'O que traz sofrimento é o sentimento de desconexão', diz especialista
26/09/2024
Para o médico Jeremy Nobel, da mesma forma que nos hidratamos quando temos sede, deveríamos procurar ajuda quando nos sentimos sós. O Project Unlonely, do médico norte-americano Jeremy Nobel, tem um objetivo ambicioso: curar o que chama de “nossa crise de falta de conexão”: “unlonely” significa quebrar o isolamento e sentir-se conectado com alguém ou algum grupo. Além de se dedicar a seus pacientes e às aulas que dá no curso de medicina da Universidade Harvard, ele é poeta e fundador da Foundation for Art & Healing (Fundação para a Arte e Cura). Sobre a solidão, diz que o primeiro passo é falar sobre o assunto:
Jeremy Nobel, autor do livro “Project UnLonely: Healing Our Crisis of Disconnection”
Divulgação
“Estar sozinho não é o mesmo que se sentir sozinho. O que traz sofrimento é o sentimento de desconexão. Há vários tipos de solidão. Pode ser a psicológica, na qual falta um amigo ou grupo com o qual se possa contar. Ou a solidão que resulta da exclusão sistemática, quando há discriminação por raça, gênero ou algum tipo de incapacidade. E também há a desorientação espiritual e existencial: quando a pessoa se pergunta qual é o propósito ou o significado da sua vida, ou como se encaixa no mundo, sem encontrar respostas. Temos que debater exaustivamente o assunto, reconhecer o problema em nós e nos outros”.
Em seminário on-line que acompanhei há algumas semanas, Nobel afirmou que, na prática médica, lida com a solidão o tempo todo, e vê como a condição se agrava num quadro de saúde mental abalada, ou de incapacidade física, assim como ao longo do envelhecimento. Lembrou que se trata do maior fator de risco prevenível para o suicídio e alerta:
“Culturalmente, a solidão é vista quase como uma ‘falha’ no caráter da pessoa e, como consequência, vamos nos retraindo. Entramos numa espiral que tem que ser interrompida antes de sair do controle. Deveríamos pensar na conexão com os outros seres humanos da mesma forma como entendemos que a água é indispensável à vida.
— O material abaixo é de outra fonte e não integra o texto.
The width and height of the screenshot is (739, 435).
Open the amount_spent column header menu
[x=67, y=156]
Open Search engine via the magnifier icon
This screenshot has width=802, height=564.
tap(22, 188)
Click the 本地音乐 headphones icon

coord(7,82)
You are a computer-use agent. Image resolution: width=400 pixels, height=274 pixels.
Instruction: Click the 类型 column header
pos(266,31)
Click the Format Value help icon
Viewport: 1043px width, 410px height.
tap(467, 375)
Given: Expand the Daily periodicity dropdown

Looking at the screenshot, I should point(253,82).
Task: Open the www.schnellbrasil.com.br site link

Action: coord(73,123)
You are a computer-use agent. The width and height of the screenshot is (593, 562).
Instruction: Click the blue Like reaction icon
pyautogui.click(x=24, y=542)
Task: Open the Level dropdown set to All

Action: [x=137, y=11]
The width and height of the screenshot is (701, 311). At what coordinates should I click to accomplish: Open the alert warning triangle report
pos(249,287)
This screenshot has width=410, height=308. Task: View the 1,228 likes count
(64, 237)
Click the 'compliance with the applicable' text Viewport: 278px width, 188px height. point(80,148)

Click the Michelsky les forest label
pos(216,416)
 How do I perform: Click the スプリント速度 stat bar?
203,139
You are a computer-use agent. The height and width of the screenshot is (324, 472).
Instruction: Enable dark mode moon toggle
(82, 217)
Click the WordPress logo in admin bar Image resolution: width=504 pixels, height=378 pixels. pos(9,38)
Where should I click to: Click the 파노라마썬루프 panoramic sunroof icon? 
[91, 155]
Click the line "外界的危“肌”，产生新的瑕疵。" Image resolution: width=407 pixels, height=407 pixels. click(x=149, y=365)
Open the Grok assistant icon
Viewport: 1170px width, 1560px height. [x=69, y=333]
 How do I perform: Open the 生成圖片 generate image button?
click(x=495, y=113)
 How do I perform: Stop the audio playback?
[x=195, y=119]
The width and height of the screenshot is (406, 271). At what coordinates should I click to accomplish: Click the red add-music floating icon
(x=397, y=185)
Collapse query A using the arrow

Se nos hidratamos quando temos sede, precisamos nos conscientizar da importância de nos conectarmos quando nos sentimos sós”.
Nobel contou que, há dez anos, vem assistindo ao crescimento dessa desconexão, quase sempre acompanhada por ansiedade e depressão. “Não se resume a uma consequência das redes sociais, o mundo como um todo está mais instável”. E como lidar com um cenário tão desafiador?
“Faça coisas! Qualquer iniciativa, até iniciar uma conversa, é um passo importante e vai mexer com alguma parte do seu inconsciente!”, estimula, acrescentando que a arte tem um “superpoder” de conexão: “vai além do entretenimento, é capaz de formatar como vemos o mundo – se ele é ameaçador ou cheio de possibilidades – e como nos orientamos. Talvez seja o melhor caminho para a cura”.